:: Records to process

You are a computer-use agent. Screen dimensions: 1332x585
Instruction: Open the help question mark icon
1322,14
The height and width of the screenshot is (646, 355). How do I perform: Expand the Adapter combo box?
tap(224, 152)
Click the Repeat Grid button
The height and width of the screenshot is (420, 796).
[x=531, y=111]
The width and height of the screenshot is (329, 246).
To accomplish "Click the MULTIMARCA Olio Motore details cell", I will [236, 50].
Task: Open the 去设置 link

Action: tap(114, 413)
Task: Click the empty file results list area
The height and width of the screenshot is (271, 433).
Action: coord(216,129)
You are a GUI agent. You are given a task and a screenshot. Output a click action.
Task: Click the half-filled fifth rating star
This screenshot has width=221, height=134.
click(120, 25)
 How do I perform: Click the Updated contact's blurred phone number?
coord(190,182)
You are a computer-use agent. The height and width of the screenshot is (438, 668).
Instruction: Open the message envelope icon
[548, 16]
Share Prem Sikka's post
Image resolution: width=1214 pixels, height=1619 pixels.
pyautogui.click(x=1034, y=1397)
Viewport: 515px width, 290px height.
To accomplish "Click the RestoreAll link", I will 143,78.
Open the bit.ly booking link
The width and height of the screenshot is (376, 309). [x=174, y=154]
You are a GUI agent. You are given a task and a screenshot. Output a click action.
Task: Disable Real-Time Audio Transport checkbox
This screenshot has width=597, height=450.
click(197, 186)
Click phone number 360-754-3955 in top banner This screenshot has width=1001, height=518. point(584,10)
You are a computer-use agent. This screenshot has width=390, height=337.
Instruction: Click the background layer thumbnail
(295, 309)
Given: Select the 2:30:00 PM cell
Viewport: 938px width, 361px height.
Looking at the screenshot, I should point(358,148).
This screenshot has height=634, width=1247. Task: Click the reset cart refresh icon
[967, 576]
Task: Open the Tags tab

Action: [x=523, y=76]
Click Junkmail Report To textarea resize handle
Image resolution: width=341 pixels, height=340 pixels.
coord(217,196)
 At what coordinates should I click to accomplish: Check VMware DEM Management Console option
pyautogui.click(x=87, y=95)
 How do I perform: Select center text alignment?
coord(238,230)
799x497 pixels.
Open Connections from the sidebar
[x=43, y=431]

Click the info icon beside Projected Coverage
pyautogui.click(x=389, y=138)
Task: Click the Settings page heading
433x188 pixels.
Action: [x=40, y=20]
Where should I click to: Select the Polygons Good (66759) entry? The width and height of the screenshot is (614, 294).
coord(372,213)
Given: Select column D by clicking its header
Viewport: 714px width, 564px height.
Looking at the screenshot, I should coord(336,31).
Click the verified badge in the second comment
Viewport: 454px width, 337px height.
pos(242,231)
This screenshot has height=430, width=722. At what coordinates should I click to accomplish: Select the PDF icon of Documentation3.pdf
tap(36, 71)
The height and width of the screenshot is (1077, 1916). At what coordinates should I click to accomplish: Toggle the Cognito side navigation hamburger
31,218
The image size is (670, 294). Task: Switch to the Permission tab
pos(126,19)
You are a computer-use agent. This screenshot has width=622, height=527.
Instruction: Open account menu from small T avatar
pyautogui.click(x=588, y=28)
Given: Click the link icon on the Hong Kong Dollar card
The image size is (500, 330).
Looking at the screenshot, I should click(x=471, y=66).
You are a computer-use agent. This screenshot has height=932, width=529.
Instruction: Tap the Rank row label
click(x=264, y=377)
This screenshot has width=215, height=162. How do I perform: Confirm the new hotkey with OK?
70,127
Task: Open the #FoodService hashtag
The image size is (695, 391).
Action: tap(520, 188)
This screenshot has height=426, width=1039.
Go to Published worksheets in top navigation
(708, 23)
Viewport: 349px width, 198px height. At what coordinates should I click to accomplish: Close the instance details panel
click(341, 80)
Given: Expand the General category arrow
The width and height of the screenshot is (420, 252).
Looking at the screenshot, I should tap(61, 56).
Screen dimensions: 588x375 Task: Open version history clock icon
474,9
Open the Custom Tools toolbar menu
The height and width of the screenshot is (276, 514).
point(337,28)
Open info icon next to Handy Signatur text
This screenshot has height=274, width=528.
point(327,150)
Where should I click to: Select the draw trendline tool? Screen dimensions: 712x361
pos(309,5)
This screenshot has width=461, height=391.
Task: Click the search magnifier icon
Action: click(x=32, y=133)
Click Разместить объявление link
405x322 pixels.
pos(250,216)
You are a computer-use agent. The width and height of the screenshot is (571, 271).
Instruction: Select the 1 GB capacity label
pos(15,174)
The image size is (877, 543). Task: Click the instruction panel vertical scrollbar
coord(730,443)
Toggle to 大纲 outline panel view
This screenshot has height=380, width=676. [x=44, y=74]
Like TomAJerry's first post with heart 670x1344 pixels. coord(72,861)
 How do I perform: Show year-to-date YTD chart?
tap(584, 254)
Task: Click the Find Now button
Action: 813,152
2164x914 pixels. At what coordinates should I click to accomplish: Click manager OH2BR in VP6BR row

::::

Exercise:
Restate the entries above, keeping every word intact.

Response:
You are a computer-use agent. Screen dimensions: 1332x585
Instruction: Open the help question mark icon
1322,14
The height and width of the screenshot is (646, 355). How do I perform: Expand the Adapter combo box?
tap(224, 152)
Click the Repeat Grid button
The height and width of the screenshot is (420, 796).
[x=531, y=111]
The width and height of the screenshot is (329, 246).
To accomplish "Click the MULTIMARCA Olio Motore details cell", I will [236, 50].
Task: Open the 去设置 link

Action: tap(114, 413)
Task: Click the empty file results list area
The height and width of the screenshot is (271, 433).
Action: coord(216,129)
You are a GUI agent. You are given a task and a screenshot. Output a click action.
Task: Click the half-filled fifth rating star
This screenshot has width=221, height=134.
click(120, 25)
 How do I perform: Click the Updated contact's blurred phone number?
coord(190,182)
You are a computer-use agent. The height and width of the screenshot is (438, 668).
Instruction: Open the message envelope icon
[548, 16]
Share Prem Sikka's post
Image resolution: width=1214 pixels, height=1619 pixels.
pyautogui.click(x=1034, y=1397)
Viewport: 515px width, 290px height.
To accomplish "Click the RestoreAll link", I will 143,78.
Open the bit.ly booking link
The width and height of the screenshot is (376, 309). [x=174, y=154]
You are a GUI agent. You are given a task and a screenshot. Output a click action.
Task: Disable Real-Time Audio Transport checkbox
This screenshot has width=597, height=450.
click(197, 186)
Click phone number 360-754-3955 in top banner This screenshot has width=1001, height=518. point(584,10)
You are a computer-use agent. This screenshot has width=390, height=337.
Instruction: Click the background layer thumbnail
(295, 309)
Given: Select the 2:30:00 PM cell
Viewport: 938px width, 361px height.
Looking at the screenshot, I should point(358,148).
This screenshot has height=634, width=1247. Task: Click the reset cart refresh icon
[967, 576]
Task: Open the Tags tab

Action: [x=523, y=76]
Click Junkmail Report To textarea resize handle
Image resolution: width=341 pixels, height=340 pixels.
coord(217,196)
 At what coordinates should I click to accomplish: Check VMware DEM Management Console option
pyautogui.click(x=87, y=95)
 How do I perform: Select center text alignment?
coord(238,230)
799x497 pixels.
Open Connections from the sidebar
[x=43, y=431]

Click the info icon beside Projected Coverage
pyautogui.click(x=389, y=138)
Task: Click the Settings page heading
433x188 pixels.
Action: [x=40, y=20]
Where should I click to: Select the Polygons Good (66759) entry? The width and height of the screenshot is (614, 294).
coord(372,213)
Given: Select column D by clicking its header
Viewport: 714px width, 564px height.
Looking at the screenshot, I should coord(336,31).
Click the verified badge in the second comment
Viewport: 454px width, 337px height.
pos(242,231)
This screenshot has height=430, width=722. At what coordinates should I click to accomplish: Select the PDF icon of Documentation3.pdf
tap(36, 71)
The height and width of the screenshot is (1077, 1916). At what coordinates should I click to accomplish: Toggle the Cognito side navigation hamburger
31,218
The image size is (670, 294). Task: Switch to the Permission tab
pos(126,19)
You are a computer-use agent. This screenshot has width=622, height=527.
Instruction: Open account menu from small T avatar
pyautogui.click(x=588, y=28)
Given: Click the link icon on the Hong Kong Dollar card
The image size is (500, 330).
Looking at the screenshot, I should click(x=471, y=66).
You are a computer-use agent. This screenshot has height=932, width=529.
Instruction: Tap the Rank row label
click(x=264, y=377)
This screenshot has width=215, height=162. How do I perform: Confirm the new hotkey with OK?
70,127
Task: Open the #FoodService hashtag
The image size is (695, 391).
Action: tap(520, 188)
This screenshot has height=426, width=1039.
Go to Published worksheets in top navigation
(708, 23)
Viewport: 349px width, 198px height. At what coordinates should I click to accomplish: Close the instance details panel
click(341, 80)
Given: Expand the General category arrow
The width and height of the screenshot is (420, 252).
Looking at the screenshot, I should tap(61, 56).
Screen dimensions: 588x375 Task: Open version history clock icon
474,9
Open the Custom Tools toolbar menu
The height and width of the screenshot is (276, 514).
point(337,28)
Open info icon next to Handy Signatur text
This screenshot has height=274, width=528.
point(327,150)
Where should I click to: Select the draw trendline tool? Screen dimensions: 712x361
pos(309,5)
This screenshot has width=461, height=391.
Task: Click the search magnifier icon
Action: click(x=32, y=133)
Click Разместить объявление link
405x322 pixels.
pos(250,216)
You are a computer-use agent. The width and height of the screenshot is (571, 271).
Instruction: Select the 1 GB capacity label
pos(15,174)
The image size is (877, 543). Task: Click the instruction panel vertical scrollbar
coord(730,443)
Toggle to 大纲 outline panel view
This screenshot has height=380, width=676. [x=44, y=74]
Like TomAJerry's first post with heart 670x1344 pixels. coord(72,861)
 How do I perform: Show year-to-date YTD chart?
tap(584, 254)
Task: Click the Find Now button
Action: 813,152
2164x914 pixels. At what coordinates should I click to accomplish: Click manager OH2BR in VP6BR row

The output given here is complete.